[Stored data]
------------------------------------------------------------
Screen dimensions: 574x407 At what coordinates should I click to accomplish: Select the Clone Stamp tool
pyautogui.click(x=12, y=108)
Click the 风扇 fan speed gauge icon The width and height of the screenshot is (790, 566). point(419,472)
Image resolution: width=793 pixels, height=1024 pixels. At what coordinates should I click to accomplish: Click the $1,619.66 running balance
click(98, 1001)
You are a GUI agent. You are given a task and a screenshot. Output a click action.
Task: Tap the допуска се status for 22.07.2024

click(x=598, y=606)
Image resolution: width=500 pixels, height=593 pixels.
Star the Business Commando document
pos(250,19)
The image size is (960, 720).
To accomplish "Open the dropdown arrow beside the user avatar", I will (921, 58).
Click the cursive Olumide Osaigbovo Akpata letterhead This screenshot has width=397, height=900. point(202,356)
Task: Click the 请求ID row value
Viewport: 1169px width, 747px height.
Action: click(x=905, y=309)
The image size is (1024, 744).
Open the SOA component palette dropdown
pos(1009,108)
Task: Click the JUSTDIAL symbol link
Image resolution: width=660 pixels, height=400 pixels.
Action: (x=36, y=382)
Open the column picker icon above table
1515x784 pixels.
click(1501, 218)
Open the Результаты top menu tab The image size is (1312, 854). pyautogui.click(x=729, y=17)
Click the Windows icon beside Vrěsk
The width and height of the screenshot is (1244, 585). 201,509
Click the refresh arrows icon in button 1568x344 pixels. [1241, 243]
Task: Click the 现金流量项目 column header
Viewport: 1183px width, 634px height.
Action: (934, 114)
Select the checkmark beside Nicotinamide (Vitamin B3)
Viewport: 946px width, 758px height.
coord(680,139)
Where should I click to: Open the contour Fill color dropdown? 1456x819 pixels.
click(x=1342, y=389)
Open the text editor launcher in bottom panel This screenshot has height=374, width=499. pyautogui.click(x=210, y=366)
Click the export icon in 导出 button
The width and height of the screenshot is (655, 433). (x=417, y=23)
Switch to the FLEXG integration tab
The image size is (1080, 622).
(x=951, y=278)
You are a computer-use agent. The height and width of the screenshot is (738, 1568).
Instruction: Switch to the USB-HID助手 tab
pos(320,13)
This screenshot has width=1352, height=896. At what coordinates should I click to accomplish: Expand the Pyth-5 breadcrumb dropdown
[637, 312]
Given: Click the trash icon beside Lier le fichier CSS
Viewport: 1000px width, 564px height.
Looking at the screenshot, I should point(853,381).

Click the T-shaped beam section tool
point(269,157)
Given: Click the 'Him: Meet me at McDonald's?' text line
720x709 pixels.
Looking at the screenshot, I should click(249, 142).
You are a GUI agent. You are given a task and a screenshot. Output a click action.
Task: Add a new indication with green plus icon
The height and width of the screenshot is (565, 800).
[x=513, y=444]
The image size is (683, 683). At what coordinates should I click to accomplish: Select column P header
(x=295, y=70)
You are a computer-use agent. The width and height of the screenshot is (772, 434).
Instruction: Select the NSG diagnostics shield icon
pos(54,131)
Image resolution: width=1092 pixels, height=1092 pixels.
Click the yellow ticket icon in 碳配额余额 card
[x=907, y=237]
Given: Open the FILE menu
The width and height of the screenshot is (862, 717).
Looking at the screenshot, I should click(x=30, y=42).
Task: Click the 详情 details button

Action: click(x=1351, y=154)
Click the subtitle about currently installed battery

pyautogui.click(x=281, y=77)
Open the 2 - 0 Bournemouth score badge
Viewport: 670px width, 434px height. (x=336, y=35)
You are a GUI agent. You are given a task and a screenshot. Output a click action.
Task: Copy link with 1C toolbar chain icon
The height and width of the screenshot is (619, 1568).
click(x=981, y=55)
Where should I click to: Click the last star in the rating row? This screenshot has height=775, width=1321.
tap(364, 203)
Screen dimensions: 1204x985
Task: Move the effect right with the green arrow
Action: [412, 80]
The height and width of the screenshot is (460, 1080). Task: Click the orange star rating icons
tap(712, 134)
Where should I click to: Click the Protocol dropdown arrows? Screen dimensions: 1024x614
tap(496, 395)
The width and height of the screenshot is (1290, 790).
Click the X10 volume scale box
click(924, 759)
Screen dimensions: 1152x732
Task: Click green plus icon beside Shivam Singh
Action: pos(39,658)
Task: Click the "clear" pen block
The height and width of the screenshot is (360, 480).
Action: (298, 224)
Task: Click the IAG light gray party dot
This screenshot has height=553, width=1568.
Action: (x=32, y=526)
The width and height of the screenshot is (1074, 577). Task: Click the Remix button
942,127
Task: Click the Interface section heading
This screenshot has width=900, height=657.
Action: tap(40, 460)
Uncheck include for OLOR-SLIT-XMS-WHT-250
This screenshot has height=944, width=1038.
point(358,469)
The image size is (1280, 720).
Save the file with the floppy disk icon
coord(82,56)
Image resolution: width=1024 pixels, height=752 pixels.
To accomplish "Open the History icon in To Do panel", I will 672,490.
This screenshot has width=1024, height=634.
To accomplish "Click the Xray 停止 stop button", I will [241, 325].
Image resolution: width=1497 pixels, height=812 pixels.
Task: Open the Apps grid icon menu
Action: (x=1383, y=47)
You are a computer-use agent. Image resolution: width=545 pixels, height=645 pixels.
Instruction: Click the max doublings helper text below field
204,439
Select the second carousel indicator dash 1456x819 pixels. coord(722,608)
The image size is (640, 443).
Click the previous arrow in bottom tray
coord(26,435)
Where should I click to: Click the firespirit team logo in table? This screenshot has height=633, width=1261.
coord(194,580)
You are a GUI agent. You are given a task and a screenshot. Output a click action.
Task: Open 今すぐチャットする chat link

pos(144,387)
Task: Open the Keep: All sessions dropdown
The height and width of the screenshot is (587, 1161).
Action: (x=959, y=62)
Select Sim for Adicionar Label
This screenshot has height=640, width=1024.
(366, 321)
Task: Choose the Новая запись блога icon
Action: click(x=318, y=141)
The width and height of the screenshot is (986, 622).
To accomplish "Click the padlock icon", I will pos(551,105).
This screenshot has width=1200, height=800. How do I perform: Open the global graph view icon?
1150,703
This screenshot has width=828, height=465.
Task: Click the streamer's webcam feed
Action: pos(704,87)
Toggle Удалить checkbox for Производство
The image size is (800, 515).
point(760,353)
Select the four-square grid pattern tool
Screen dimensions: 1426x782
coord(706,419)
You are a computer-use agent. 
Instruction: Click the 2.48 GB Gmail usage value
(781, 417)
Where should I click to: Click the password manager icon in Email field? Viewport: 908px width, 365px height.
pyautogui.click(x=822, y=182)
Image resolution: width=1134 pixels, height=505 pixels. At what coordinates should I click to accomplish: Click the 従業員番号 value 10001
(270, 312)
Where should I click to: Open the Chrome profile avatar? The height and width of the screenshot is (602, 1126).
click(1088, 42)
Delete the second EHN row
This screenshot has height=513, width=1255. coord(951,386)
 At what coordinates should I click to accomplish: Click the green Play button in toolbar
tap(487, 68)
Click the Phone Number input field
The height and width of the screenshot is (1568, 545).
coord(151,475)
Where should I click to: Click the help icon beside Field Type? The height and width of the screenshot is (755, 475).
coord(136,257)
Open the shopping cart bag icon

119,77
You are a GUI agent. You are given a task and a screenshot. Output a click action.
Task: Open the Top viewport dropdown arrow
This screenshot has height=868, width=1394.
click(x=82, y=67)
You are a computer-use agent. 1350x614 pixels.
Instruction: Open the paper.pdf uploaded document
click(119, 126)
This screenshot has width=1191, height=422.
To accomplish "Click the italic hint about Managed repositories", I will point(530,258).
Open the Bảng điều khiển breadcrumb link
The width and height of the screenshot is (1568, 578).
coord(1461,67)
------------------------------------------------------------
◆ Exercise prompt ◆
Beginning with the line that holds "This screenshot has width=1191, height=422.", please return every line through the end of the data, exactly as written.

◆ Solution to the problem ◆
This screenshot has width=1191, height=422.
To accomplish "Click the italic hint about Managed repositories", I will point(530,258).
Open the Bảng điều khiển breadcrumb link
The width and height of the screenshot is (1568, 578).
coord(1461,67)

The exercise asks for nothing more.